_Auszug_
Weshalb Auslandaufenthalte längst nicht immer karrierefördernd sind.
Wer sich jobmässig im Ausland bewährt, erlebt nach der Rückkehr oft einen Dämpfer. Trotzdem scheint Auslandserfahrung für die Karriere unerlässlich. Wie geht das zusammen?
Von Manuela Specker
Jeder, der sich schon einmal in einer neuen Kultur, in einer völlig fremden Umgebung zurecht finden musste, kennt dieses Gefühl der Genugtuung, wenn die Startschwierigkeiten überwunden sind. Die Langzeitstudie „Global Expatriated Observatory“ bestätigt den grossen Mehrwert eines Auslandaufenthaltes für die eigene Persönlichkeit: Eigenschaften wie Weltoffenheit, Selbstreflexion und Toleranz können in solchen Lebensumständen besonders gedeihen. Die mehr als 400 befragten Expatriates – Personen also, die von ihrer Firma ins Ausland entsendet worden sind – sehen den Schlüssel zu einem erfolgreichen Auslandaufenthalt darin, sich mit der Kultur vor Ort vertraut zu machen.
Genau dieser Befund wurde nun von einer Untersuchung der Webster Vienna Private University bestätigt: Arno Haslberger vom Departement of Business and Management untersuchte anhand von mehr als 150 Expats, die in Wien leben, den Einfluss von kultureller Anpassung auf die Entwicklung und den Zuwachs beruflicher Kompetenzen. Dabei zeigte sich, dass es die positiven emotionalen Reaktionen auf eine neue Kultur sind, die den Zuwachs an Karrierekompetenzen am stärksten beeinflussen. Wer also nicht unter Heimweh leidet, wer sich über die neuen Erfahrungen und Eindrücke freut und auf die neue Kultur einlässt, lernt auch am meisten. Anpassungen auf der emotionalen Ebene scheinen in einer fremden Umgebung einen grösseren Einfluss auf die beruflichen Kompetenzen zu haben als auf der kognitiven, rationalen Ebene, wozu beispielsweise das Verständnis für andere Wertvorstellungen zählt.
Allerdings können längst nicht alle Expats ihre gemachten Erfahrungen nach der Rückkehr in beruflichen Erfolg ummünzen. Zwar erhoffen sich in der Studie der Wiener Universität 70 Prozent aller Expats explizit einen Schub für ihre Karriere, aber nur bei einem Drittel geht dieser Wunsch in Erfüllung. Woran liegt das? Warum werden die unbezahlbaren Erfahrungen nicht mehr geschätzt? Diese Frage ist umso berechtigter, also heute unbestritten ist, dass für eine steile Karriere ein Auslandsaufenthalt zwingend ist. Aber eben: Die Rückkehrer erleben oft einen zweiten Kulturschock.

_Schriftliche Aufgabe 1_
Ersetze in den Einträgen unten "screenshot" durch "image" und gib sie ansonsten unverändert wieder, jedoch ohne die Bilder.

_Extrahiertes Material_
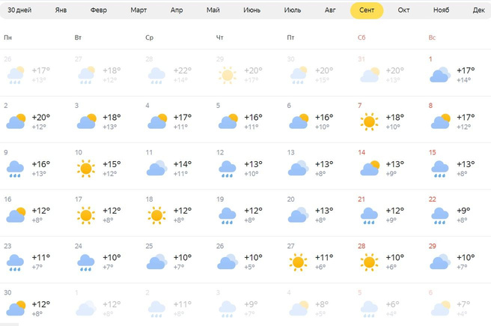Click the cloudy icon for September 11

tap(156, 168)
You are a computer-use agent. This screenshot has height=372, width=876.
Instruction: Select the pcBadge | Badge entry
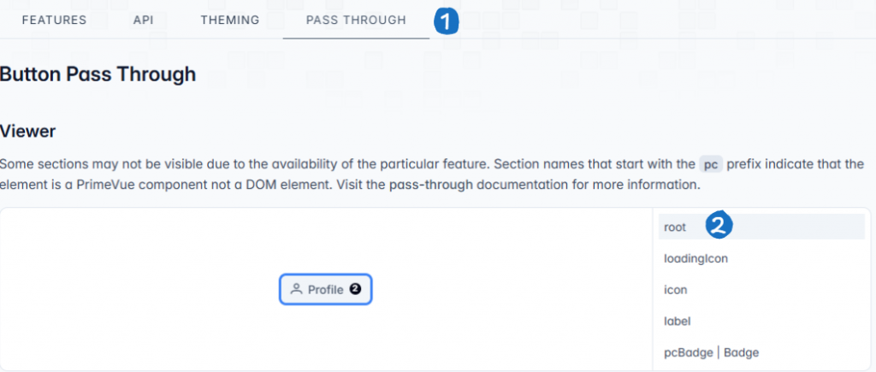[x=711, y=352]
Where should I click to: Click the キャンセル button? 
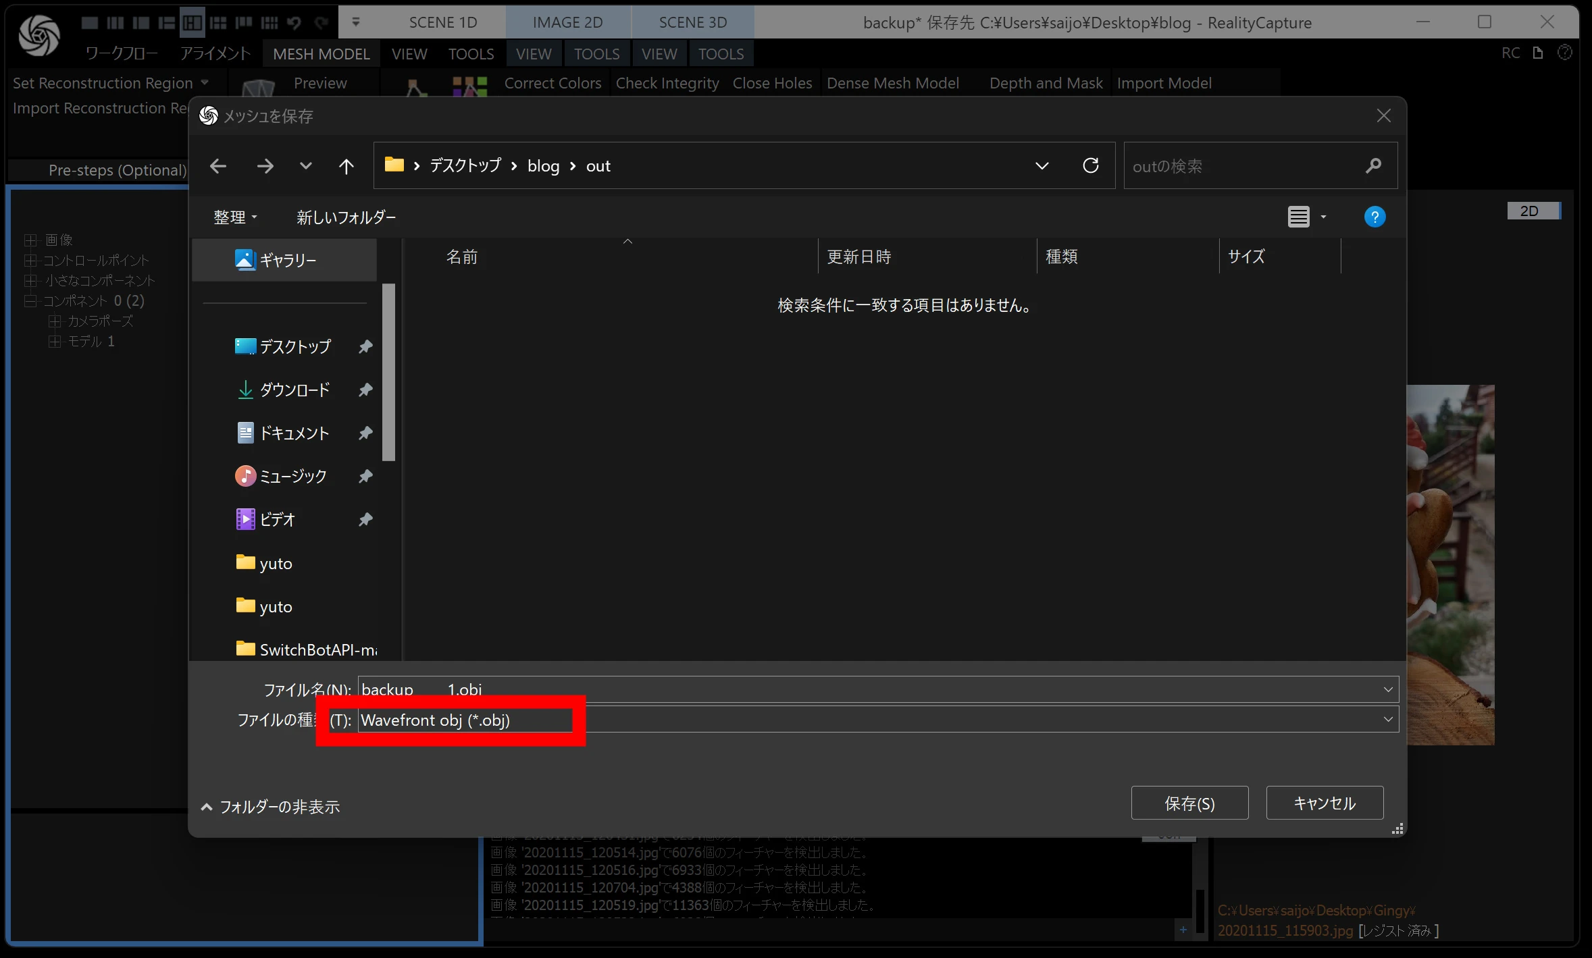[x=1324, y=803]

_Schriftliche Aufgabe 2_
Schreibe den Auszug über Auslandaufenthalte und Karriere im Anschluss an seinen letzten Satz weiter.

_Lösung 1_
Click the cloudy icon for September 11

tap(156, 168)
You are a computer-use agent. This image has height=372, width=876.
Instruction: Select the pcBadge | Badge entry
[x=711, y=352]
Where should I click to: Click the キャンセル button? 
[x=1324, y=803]

_Lösung 2_
„Man sollte meinen, dass diese Mitarbeitenden mit ihrem internationalen Erfahrungsschatz nach ihrer Rückkehr gehegt und gepflegt werden. Dem ist aber nicht so, ganz im Gegenteil: Viele, die einen Repatrierungsprozess hinter sich gebracht haben, verlassen aus Frustration das Unternehmen“, bestätigt Monika Huemayer, Senior Consultant bei Berlitz, unter dessen Federführung die Langzeitstudie „Global Expatriated Observatory“ durchgeführt wurde. Nur bei 35 Prozent der befragten Expats war die Rückkehr überhaupt geplant, 30 Prozent wären lieber im Ausland geblieben, und 35 Prozent hätten eine neue Herausforderung in einem anderen Land vorgezogen.
Dieses Auseinanderdriften zwischen den Bedürfnissen der Expats und der Firma im Heimatland ist wohl mit ein Grund, weshalb viele nach der Rückkehr im Betrieb nicht mehr weiterkommen. Ein anderer liegt sozusagen in der Natur der Sache: Heimkehrer erfahren die Arbeitsbedingungen im Mutterhaus als weniger flexibel, autonom und unabhängig. Waren sie im Ausland vielleicht für eine grosse Region verantwortlich, müssen sie sich in ihrem Heimatland wieder in die Hierarchien einordnen.
Auch ist die Zeit nicht stehen geblieben, während sie weg waren. Einstige Bürokollegen haben neue Aufgaben übernommen, wurden befördert, haben eifrig Kontakte geknüpft, Prozesse wurde verändert, Einheiten geschlossen, neue aufgebaut – kein Wunder, fällt es so manchen Expats schwer, ihren Platz im Unternehmen wieder zu finden. Durch ihren Auslandaufenthalt sind sie aus den bisherigen Karrierenetzwerken herausgefallen, wie auch die Studie „Global Expatriate Observatory“ zeigt. „Ich fühlte mich wie ein Kriegsheimkehrer“, sagte einer der Teilnehmer. „Niemand daheim konnte nachvollziehen, was ich erlebt hatte“. Ein französischer Expat gab zu Protokoll, dass die Firma nicht wusste, was sie mit seinem Profil anfangen sollen, „ich war völlig losgelöst“.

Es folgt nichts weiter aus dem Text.